Journal of the Korean Pediatric Society 2003;46(7):661-667.
Published online July 15, 2003.
Follow-up in Adult after Total Repair of Tetralogy of Fallot
Gi Young Jang1, Sun Young Kim2, Joo Ryung Moon3, Joon Huh3, I-Seok Kang3, Seung Woo Park3, Tae Gook Jun3, Pyo Won Park3, Heung Jae Lee3
1Department of Pediatrics, Sejong Heart Institute, Puchon, Korea
2Department of Pediatrics, Cheonan Hospital, College of Medicine, Soonchunhyang University, Korea
3GUCH Clinic, Cardiovascular Center, Samsung Medical Center, Sungkyunkwan University, Seoul, Korea
수술 후 성인 Fallot 4징 환자의 임상적 고찰
장기영1, 김선영2, 문주령3, 허준3, 강이석3, 박승우3, 전태국3, 박표원3, 이홍재3
1세종병원 소아과
2순천향대학교 의과대학 천안병원 소아과
3성균관대학교 의과대학 삼성서울병원 심장혈관센터 성인선천성심장병클리닉
Correspondence: 
Heung Jae Lee, Email: hjlsmc@samsung.co.kr
Abstract
Purpose
: This study was performed to find the chief clinical problems associated with the ages of adult patients of tetralogy of Fallot(TOF) who had undergone total correction.
Methods
: Of the 30 patients who were registered at the Grown-Up Congenital Heart Disease (GUCH) Clinic of Samsung Medical Center for TOF, a retrospective investigation was carried out on 28 patients who underwent total correction.
Results
: Mean age at retrospective study was 30.8(range : 16-53) years old.
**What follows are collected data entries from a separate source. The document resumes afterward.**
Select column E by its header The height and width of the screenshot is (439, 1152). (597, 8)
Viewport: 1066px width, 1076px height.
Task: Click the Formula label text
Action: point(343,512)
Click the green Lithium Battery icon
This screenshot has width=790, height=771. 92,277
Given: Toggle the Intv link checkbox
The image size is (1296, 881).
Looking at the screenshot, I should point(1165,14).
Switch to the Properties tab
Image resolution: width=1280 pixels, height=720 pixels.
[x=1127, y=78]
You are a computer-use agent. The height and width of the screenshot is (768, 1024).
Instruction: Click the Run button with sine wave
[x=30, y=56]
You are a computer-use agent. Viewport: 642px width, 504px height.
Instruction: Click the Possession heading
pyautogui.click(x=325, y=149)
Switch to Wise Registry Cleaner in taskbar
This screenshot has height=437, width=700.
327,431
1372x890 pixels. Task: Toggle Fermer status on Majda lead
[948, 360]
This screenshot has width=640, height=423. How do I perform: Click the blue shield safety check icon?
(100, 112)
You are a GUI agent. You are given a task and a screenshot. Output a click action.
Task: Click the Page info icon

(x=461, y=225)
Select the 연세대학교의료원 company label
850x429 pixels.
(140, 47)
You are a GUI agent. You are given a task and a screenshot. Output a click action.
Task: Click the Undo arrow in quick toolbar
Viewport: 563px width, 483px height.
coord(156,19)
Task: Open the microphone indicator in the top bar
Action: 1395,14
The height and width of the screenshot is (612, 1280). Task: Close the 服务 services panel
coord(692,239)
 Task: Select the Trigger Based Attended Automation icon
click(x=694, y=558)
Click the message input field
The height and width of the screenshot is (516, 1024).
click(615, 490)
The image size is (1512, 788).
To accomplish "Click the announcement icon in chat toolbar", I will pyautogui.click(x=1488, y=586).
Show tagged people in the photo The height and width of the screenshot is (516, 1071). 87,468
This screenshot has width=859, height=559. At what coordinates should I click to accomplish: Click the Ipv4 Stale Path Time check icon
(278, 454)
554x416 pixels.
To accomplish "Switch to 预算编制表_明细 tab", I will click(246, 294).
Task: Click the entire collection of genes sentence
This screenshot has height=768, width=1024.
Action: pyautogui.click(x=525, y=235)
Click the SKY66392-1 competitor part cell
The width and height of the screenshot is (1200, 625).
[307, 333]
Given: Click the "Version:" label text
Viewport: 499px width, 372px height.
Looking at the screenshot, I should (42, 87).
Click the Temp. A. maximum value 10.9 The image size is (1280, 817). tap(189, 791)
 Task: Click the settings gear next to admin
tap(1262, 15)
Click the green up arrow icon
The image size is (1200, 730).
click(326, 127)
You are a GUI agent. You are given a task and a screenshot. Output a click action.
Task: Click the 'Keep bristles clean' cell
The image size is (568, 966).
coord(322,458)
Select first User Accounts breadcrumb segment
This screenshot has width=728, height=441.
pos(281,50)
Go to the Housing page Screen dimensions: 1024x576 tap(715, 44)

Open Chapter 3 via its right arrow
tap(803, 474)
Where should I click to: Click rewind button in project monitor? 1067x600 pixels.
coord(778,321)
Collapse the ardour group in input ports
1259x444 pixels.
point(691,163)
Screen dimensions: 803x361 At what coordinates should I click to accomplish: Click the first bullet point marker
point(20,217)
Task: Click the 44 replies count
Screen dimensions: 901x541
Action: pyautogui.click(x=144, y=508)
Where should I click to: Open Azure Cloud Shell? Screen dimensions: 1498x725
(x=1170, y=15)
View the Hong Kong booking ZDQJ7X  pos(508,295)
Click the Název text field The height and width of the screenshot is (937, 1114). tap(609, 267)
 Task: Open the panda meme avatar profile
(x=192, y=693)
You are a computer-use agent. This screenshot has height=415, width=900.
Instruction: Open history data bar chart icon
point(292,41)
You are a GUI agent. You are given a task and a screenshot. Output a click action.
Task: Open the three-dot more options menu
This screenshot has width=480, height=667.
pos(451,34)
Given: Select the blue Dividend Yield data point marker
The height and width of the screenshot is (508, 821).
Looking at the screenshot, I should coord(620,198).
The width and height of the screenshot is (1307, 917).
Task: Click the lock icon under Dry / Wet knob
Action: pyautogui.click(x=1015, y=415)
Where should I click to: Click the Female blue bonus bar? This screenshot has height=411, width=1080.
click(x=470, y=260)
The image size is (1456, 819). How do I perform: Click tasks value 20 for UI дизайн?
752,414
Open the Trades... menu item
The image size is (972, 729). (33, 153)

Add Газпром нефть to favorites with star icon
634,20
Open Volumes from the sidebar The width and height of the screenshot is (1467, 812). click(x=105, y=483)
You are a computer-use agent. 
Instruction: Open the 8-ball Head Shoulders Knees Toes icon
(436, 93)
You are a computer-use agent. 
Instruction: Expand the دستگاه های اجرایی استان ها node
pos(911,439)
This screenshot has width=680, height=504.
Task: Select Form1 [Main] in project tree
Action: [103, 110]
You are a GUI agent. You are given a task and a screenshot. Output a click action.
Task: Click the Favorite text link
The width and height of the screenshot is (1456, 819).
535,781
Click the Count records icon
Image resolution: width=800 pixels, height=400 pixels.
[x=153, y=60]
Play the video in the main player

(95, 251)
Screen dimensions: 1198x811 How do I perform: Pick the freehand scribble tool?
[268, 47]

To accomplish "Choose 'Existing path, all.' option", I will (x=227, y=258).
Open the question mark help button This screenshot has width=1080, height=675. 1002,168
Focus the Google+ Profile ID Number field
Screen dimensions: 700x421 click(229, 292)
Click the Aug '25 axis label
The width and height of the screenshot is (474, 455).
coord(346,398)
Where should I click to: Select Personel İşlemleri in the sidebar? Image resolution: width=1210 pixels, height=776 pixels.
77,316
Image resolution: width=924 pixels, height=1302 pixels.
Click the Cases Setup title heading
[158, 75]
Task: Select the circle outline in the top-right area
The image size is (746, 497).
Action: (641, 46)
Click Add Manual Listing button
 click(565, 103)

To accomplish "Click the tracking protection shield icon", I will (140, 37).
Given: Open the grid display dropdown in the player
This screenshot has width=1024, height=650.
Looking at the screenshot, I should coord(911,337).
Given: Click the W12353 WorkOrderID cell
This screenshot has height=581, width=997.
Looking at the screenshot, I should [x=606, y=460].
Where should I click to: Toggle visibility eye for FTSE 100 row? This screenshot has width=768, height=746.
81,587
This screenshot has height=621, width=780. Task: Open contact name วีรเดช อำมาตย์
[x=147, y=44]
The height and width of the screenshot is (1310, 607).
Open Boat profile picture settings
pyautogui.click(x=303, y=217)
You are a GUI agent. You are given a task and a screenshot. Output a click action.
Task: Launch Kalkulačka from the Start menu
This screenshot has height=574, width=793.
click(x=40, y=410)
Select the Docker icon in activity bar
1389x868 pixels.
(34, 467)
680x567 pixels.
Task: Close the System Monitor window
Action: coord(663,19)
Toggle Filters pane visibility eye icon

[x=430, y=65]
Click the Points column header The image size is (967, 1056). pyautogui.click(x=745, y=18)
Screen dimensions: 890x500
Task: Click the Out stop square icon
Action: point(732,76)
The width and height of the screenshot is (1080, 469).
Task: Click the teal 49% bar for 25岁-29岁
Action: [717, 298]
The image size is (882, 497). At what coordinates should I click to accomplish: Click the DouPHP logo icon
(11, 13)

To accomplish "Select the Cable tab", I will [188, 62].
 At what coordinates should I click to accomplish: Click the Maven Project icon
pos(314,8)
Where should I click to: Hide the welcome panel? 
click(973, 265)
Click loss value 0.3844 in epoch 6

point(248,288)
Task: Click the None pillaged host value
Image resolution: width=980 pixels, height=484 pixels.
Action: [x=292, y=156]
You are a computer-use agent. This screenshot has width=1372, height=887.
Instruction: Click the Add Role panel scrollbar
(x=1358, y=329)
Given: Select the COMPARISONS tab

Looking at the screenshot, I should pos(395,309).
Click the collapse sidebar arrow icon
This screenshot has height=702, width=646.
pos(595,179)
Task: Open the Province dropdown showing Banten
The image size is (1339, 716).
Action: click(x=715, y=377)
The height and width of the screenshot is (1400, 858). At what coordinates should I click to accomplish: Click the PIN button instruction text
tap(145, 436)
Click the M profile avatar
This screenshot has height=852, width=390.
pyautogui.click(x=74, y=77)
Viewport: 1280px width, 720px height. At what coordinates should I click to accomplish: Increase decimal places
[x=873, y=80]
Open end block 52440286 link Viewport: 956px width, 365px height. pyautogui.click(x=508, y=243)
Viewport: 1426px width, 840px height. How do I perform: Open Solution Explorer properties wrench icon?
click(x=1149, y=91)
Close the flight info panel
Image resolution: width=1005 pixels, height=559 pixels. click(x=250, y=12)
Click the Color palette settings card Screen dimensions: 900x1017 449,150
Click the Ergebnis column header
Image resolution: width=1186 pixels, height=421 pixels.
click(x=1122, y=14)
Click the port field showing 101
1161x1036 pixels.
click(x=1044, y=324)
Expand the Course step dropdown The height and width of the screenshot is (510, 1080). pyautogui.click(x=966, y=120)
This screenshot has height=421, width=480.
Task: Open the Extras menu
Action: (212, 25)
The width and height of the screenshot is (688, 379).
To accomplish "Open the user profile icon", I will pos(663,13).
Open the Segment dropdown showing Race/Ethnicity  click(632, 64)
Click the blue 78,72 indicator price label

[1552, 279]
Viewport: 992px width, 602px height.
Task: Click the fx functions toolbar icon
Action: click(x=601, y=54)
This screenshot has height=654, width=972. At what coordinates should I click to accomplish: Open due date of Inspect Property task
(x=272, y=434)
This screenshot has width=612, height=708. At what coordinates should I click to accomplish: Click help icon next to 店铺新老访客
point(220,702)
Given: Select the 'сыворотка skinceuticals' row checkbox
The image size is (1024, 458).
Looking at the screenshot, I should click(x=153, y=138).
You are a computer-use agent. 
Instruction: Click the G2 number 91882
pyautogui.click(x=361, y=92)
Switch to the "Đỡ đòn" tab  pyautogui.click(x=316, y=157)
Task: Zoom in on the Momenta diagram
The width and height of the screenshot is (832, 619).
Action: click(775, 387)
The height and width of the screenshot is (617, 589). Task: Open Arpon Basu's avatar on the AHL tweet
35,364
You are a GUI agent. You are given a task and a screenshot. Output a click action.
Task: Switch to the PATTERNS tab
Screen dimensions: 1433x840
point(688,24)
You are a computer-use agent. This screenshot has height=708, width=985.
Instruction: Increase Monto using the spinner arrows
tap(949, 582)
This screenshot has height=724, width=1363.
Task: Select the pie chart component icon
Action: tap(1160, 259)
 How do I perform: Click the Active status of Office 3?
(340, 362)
Age at total correction was 15.8(range : 2-49) years old. Problems after corrective surgery were assessed. They were arrhythmia, pulmonary valve regurgitation, left pulmonary artery stenosis, residual ventricular septal defect, mitral valve regurgitation, tricuspid valve regurgitation, right ventricle outflow tract obstruction, aortic valve regurgitation, infective endocarditis and protein losing enteropathy. After repair of TOF, such arrhythmias as atrial arrhythmia and AV conduction disturbances were observed in some patients. Cardiomegaly was found significantly in the subjects with arrhythmia(P<0.05), and arrhythmia was less observed in patients who underwent surgery at a young age. Eight patients required a reoperation; the main indications were residual ventricular septal defect, right ventricle outflow tract obstruction and peripheral pulmonary artery stenosis.
Conclusion
: The majority of the patients seemed to live normal lives after Tetralogy of Fallot repair. However, as residual anatomic and functional abnormalities exist postoperatively, continued careful follow-up is needed to detect and correct structural and functional abnormalities.